Experts say the majority of campaign finance law violations are clerical errors or missed deadlines, and are rectified by the parties involved. Many result in civil penalties — President Barack Obama’s 2008 campaign paid a $375,000 penalty to the F.E.C., largely for failing to notify regulators of contributions totaling $1,000 or more within 48 hours of receiving them.
But other cases are more extraordinary, like the vast fund-raising operation that enabled the Watergate break-in.
In fact, quite a few recent high-profile political scandals have had a campaign finance twist. Let’s take a look.

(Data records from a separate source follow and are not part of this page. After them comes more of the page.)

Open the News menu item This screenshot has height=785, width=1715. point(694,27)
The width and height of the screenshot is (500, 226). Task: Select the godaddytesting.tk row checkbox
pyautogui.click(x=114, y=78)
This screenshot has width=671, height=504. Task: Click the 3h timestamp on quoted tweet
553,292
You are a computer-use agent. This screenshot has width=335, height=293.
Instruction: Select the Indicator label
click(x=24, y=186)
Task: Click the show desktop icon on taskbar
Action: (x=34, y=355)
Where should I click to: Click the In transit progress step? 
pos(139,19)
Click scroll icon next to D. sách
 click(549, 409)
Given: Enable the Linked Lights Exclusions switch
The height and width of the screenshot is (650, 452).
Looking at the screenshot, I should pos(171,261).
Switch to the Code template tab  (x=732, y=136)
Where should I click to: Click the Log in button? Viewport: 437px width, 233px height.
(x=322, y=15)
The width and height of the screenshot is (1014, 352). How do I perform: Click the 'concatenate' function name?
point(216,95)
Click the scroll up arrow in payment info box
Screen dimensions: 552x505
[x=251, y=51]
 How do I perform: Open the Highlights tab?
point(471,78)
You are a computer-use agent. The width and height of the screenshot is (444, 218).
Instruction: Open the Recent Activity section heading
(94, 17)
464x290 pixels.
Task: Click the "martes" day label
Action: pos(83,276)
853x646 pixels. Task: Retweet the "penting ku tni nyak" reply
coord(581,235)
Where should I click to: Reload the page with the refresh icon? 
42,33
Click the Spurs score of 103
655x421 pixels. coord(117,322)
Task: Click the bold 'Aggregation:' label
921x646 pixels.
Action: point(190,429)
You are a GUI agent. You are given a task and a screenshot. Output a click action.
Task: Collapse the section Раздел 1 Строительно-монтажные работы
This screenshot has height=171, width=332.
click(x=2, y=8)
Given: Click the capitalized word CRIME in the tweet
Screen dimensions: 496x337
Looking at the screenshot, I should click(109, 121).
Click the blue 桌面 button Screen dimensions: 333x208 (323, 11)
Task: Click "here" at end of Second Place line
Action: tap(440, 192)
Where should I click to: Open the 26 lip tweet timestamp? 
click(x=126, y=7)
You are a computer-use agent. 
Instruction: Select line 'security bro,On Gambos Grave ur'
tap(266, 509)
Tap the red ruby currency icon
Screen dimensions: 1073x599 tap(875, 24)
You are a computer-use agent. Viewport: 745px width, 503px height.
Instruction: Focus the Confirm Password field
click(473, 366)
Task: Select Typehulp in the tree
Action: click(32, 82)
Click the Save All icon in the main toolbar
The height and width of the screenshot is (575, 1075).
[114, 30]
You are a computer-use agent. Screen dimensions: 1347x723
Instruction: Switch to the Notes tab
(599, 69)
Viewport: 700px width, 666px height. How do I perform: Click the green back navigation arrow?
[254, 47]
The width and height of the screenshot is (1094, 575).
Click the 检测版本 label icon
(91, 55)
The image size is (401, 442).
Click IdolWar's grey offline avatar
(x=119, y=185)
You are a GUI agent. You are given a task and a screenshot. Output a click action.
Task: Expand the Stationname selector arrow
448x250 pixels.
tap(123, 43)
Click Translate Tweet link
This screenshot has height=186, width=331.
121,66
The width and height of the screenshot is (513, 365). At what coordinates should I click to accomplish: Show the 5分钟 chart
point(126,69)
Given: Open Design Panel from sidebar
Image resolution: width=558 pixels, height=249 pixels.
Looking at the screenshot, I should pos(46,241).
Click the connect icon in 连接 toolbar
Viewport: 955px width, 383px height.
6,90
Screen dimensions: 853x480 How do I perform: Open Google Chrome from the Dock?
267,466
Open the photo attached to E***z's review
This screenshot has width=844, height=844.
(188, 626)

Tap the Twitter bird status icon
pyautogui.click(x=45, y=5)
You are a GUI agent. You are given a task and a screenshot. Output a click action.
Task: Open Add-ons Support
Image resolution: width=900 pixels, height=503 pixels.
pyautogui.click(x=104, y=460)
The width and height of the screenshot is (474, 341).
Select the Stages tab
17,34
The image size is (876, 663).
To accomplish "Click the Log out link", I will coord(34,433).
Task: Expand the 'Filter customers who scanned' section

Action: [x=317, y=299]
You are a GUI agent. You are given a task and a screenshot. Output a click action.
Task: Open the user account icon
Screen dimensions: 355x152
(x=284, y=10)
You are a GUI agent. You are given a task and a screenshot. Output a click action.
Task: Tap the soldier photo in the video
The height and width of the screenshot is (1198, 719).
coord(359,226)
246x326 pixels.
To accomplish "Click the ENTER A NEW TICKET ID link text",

A report by a special counsel to a state legislative committee had said that Mr. Bentley encouraged “an atmosphere of intimidation” around his staff to keep them from speaking of his relationship with Ms. Mason, and that he had directed state employees to cover up the relationship. (Mr. Bentley had denied a physical relationship with Ms. Mason long before he resigned, despite recordings that suggested physical intimacy.)
Central to Mr. Bentley’s resignation was a guilty plea to two misdemeanor charges: failing to file a major contribution report and knowingly converting campaign contributions to personal use.
The report describes how Mr. Bentley tried to use a member of his security detail to break up with Ms. Mason on his behalf, and how Mr. Bentley demanded that she be allowed to travel in official vehicles after she left the state’s payroll.
Before the plea deal, the Alabama Ethics Commission had said it had probable cause to find that Mr. Bentley had committed felonies before he resigned, and had referred its findings to prosecutors.
The presidential candidate’s affair and child
An illicit affair, a pregnancy and a scheme to hide them during the 2008 presidential race.
That would become the focus of a trial in 2012 over whether John Edwards, a former Democratic presidential candidate, vice-presidential nominee and senator, broke campaign finance laws as part of the cover-up. A two-year investigation led to his indictment by a federal grand jury in 2011.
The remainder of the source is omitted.